Auktion: 540 / Evening Sale am 09.06.2023 in München Lot 27

 

27
Egon Schiele
Studie eines sitzenden Mannes (Max Oppenheimer), 1910.
Aquarell, Tusche und Kohle
Schätzung:
€ 200.000
Ergebnis:
€ 444.500

(inklusive Aufgeld)
Studie eines sitzenden Mannes (Max Oppenheimer). 1910.
Aquarell, Tusche und Kohle.
Kallir 589. Links unten monogrammiert "S" sowie rechts unten Monogrammiert "S" und datiert. Verso mit dem Nachlassstempel. Auf bräunlichem Papier. 36,5 x 31,5 cm (14,3 x 12,4 in), blattgroß. [JS].

• Eines von insgesamt drei malerisch ausgeführten Aquarellen, die Schiele 1910 nach dem Modell seines Künstlerfreundes Max Oppenheimer (Mopp) im schwarzen Frack geschaffen hat.
• Durch den Kontakt zu Oppenheimer kommt es zum entscheidenden Wendepunkt in Schieles Werk vom Jugendstil zum Expressionismus.
• In den Arbeiten dieser Folge erreicht Schiele eine expressionistische Ausdrucksstärke, die in seinen Herrenbildnissen einmalig ist.
• Von radikaler Modernität: aufgrund des zoomartig ins Format gesetzten Bildausschnittes, der exzentrischen Pose, der reduzierten Farbigkeit und der ungewöhnlichen Perspektive.
• Bedeutendende Provenienz: Sammlung Rudolf Leopold, Wien, und Sammlung Serge Sabarsky, New York.
• Eines der anderen beiden Aquarelle der Oppenheimer-Folge befindet sich heute in der Graphischen Sammlung Albertina, Wien
.

PROVENIENZ: Aus dem Nachlass des Künstlers (verso mit dem Stempel).
Gertrude Peschka-Schiele, Wien (Schwester des Künstlers, verso handschriftlich bezeichnet).
Prof. Dr. Rudolf Leopold, Wien (bis 1985).
Sammlung Serge Sabarsky (1912-1996), New York (1985 vom Vorgenannten erworben).
Nachlass Serge Sabarsky, New York (seit 1996).
Sammlung Vally Sabarsky (1902-2002), New York.

▶ [AUFGABEN]:
**a.** Stimmen die folgenden Aussagen mit dem Katalogeintrag zur Schiele-Studie überein? Antworte jeweils mit Ja oder Nein und zitiere die entscheidenden Worte des Eintrags.
(i) Das Blatt erzielte € 444.500 einschließlich Aufgeld.
(ii) Schiele schuf 1910 insgesamt fünf Aquarelle nach dem Modell Max Oppenheimers.
(iii) Serge Sabarsky erwarb das Blatt 1985 von Rudolf Leopold.
**b.** Schreibe den Katalogeintrag zur Schiele-Studie im gleichen Stil über seine letzte Zeile hinaus fort.

▶ [QUELLENAUSZUG]:
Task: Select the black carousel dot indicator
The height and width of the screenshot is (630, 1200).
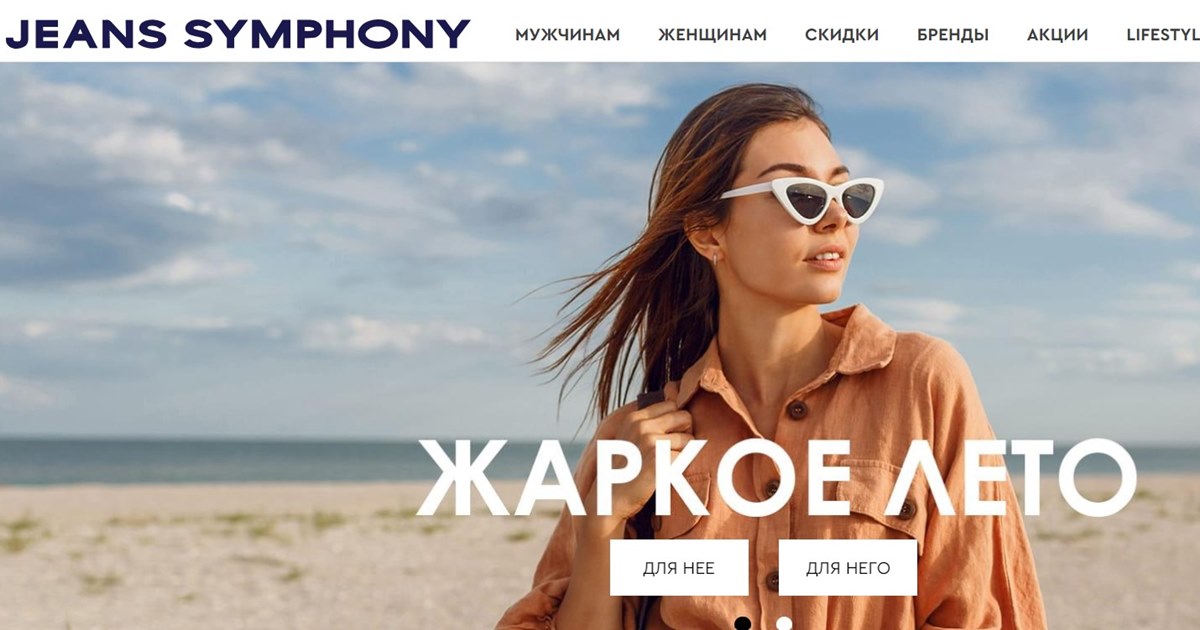Action: point(742,624)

▶ [ANTWORTEN]:
**a.**
(i) Ja: „€ 444.500“ und „(inklusive Aufgeld)“.
(ii) Nein: „Eines von insgesamt drei malerisch ausgeführten Aquarellen, die Schiele 1910 nach dem Modell seines Künstlerfreundes Max Oppenheimer (Mopp) im schwarzen Frack geschaffen hat.“
(iii) Ja: „Prof. Dr. Rudolf Leopold, Wien (bis 1985).“ und „(1985 vom Vorgenannten erworben)“.

**b.**
Vally Sabarsky Stiftung, New York (seit 2002).

AUSSTELLUNG: German Expressionists, Serge Sabarsky Gallery, New York, Frühjahr 1986, Nr. 22 (unter dem Titel "Seated Male Torso in Black Suit (Max Oppenheim)", als "unverkäuflich" ausgestellt).
Egon Schiele (1890-1918) Drawings and Watercolors, Serge Sabarsky Gallery, New York, Sommer 1986, Nr. 4 (als "unverkäuflich" ausgestellt).
German Expressionists, Serge Sabarsky Gallery, New York, Winter 1986, Nr. 22 (als "verkauft" ausgestellt).
Gustav Klimt. 125 drawings, Nassau County Museum of Art, Roslyn, New York, 2.6.-15.10.1989 (ausgestellt, aber nicht im Katalog verzeichnet).
Egon Schiele, Mezinárodní kulturní centrum Egona Schieleho, Ceský Krumlov, 6.11.1993-1.5.1996, S. 116-117.
Egon Schiele, National Gallery of Iceland, Reykjavik, 31.5.-14.7.1996.
Egon Schiele: The Ronald S. Lauder and Serge Sabarsky Collections, Neue Galerie, New York, Oktober 2005 - Februar 2006, Nr. D41 (m . Abb).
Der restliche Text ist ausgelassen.